Glossary¶

appliance¶

The Bowtie operating system image. We provide appliances in three forms:

As an image ID in public clouds where instances may be created based upon the base image template. This is the means for distribution in public clouds such as AWS and Azure.
As a raw operating system disk image file. This method is suitable for use within environments such as VMWare, Proxmox, and KVM-based environments like libvirt or LXC that require qcow2 disk images.

#. As Kubernetes Helm Manifests. To properly support deployments in Kubernetes runtimes, a Helm chart that manages KubeVirt virtual machines is still under development/experimental.

policy¶

Policies represent the mapping between a given set of sources or principals, such as a device, user, or group, the desired resource, such as a specific address or CIDR network, and the access decision between those two entities. For example, you may wish to grant access to a specific web server within a private network to any user authenticated by your single sign-on provider.

Policies offer a comprehensive set of criteria to apply when making access decisions. They may be configured through Access Policies or the Bowtie Control Plane API.

resource¶

A resource identifies some addressable endpoint routable from somewhere within the network that Bowtie controls access to. Resources can target a variety of criteria that a policy will honor, including options like protocol, address, or port.

resource group¶

Resource groups aggregate individual resources into collections of related resources.
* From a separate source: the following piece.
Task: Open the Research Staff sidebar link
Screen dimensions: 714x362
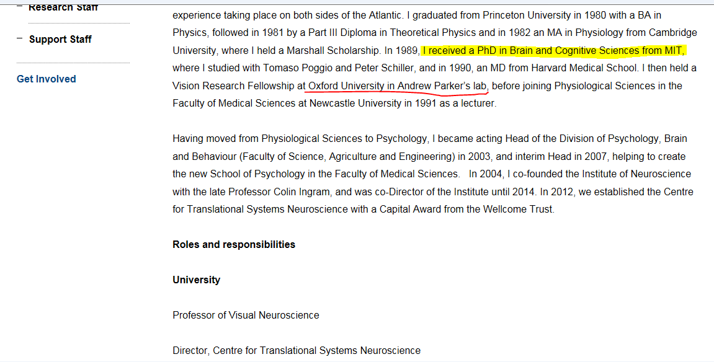Action: [x=63, y=7]
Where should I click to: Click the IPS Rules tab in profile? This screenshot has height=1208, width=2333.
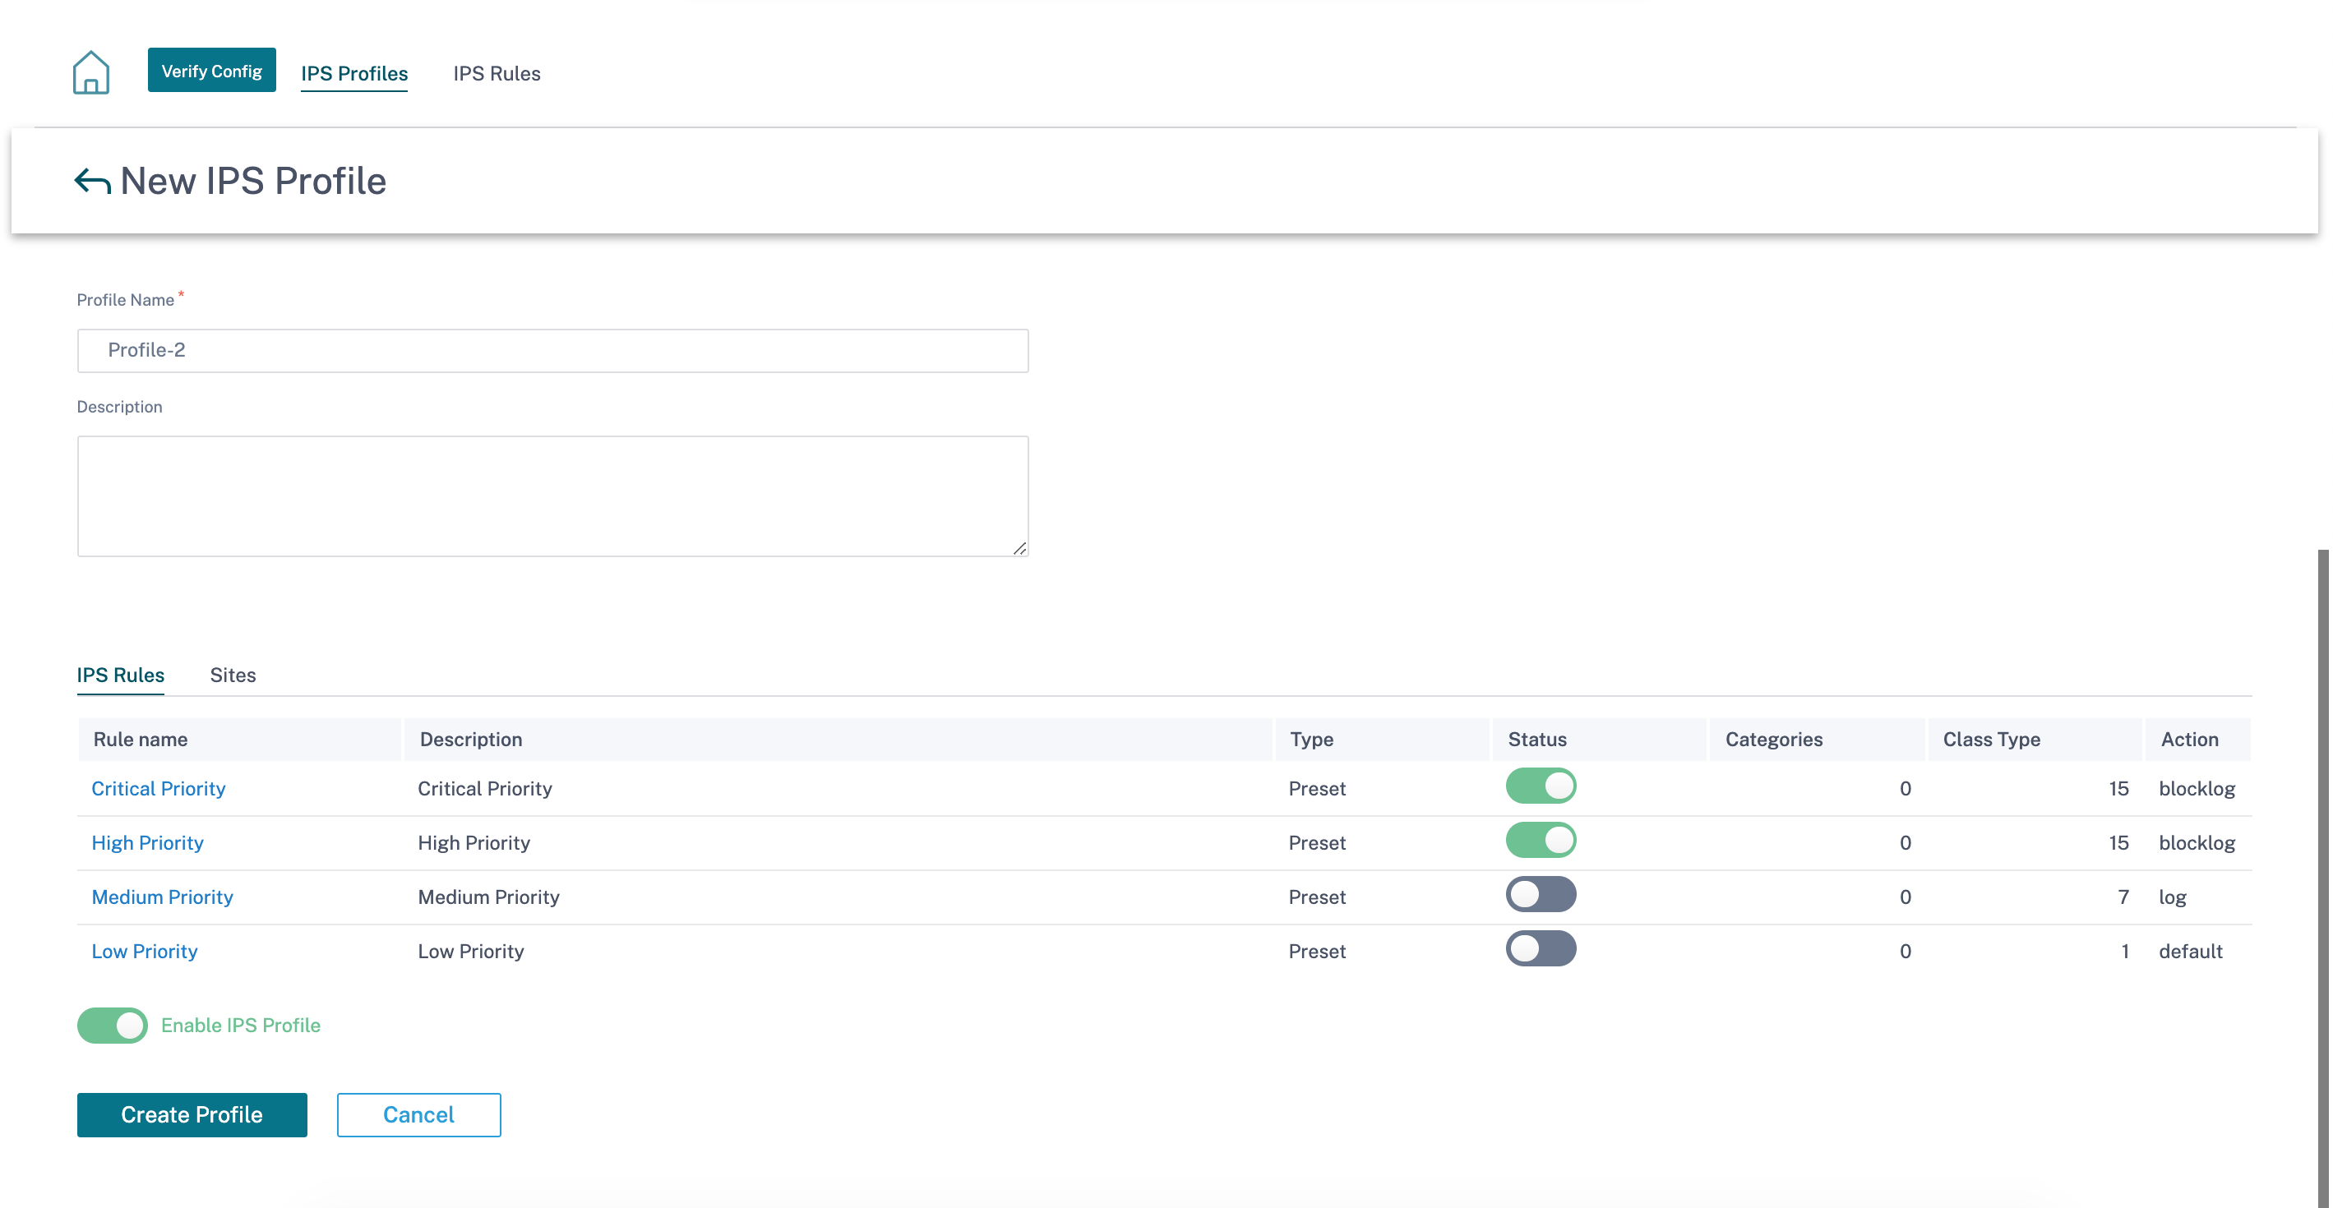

A policy addresses resource groups rather than individual resources.

site¶

A Bowtie site can best be thought of in a similar sense as a public cloud region: a place where a Bowtie Controller will operate adjacent to other resources. In this example, for a presence in AWS, one site may be called US West 2, while another site may be called US East 1.

For on-premise deployments, you may demarcate sites based upon their regional locality as well (“Arizona Datacenter” versus “Colorado Datacenter”) or instead based upon resiliency or fail-over requirements (“Arizona Zone 1” versus “Arizona Zone 2”).
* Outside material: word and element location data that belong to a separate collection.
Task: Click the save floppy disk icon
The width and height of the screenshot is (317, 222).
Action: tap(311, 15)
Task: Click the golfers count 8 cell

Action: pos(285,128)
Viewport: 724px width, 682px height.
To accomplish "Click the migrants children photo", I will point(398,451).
For each site, one or more Bowtie Controllers should reference a singular site ID. This value should be passed in via environment variables in files within /etc/bowtie-server.d/ on cloud or virtual machine appliances or as a plain SITE_ID in containers, which is captured as the Helm value site_id.

Site IDs should be provided as UUID4-formatted strings.

site range¶

Site ranges are the subnets that any given site may present itself as able to serve.

For example, if the running Controller can route requests to the private subnet 10.100.150.0/24 and you would like to expose this private subnet to authenticated clients, adding it as a site range to the Controller’s configuration enables connectivity from any authenticated client with a matching policy.

source¶

Sources are used in policies to make access decisions based on certain criteria, including:

All accepted devices, which indicates all devices in the Accepted state on the Organization Devices page,
All authenticated users that have successfully logged in to a Controller’s control plane web frontend using any provided identify providers,
Users present in the control plane, whether authenticated or not,
User groups comprised of individual users,
Individual devices drawn from the Organization Devices page,
Or device groups comprised of many individual devices.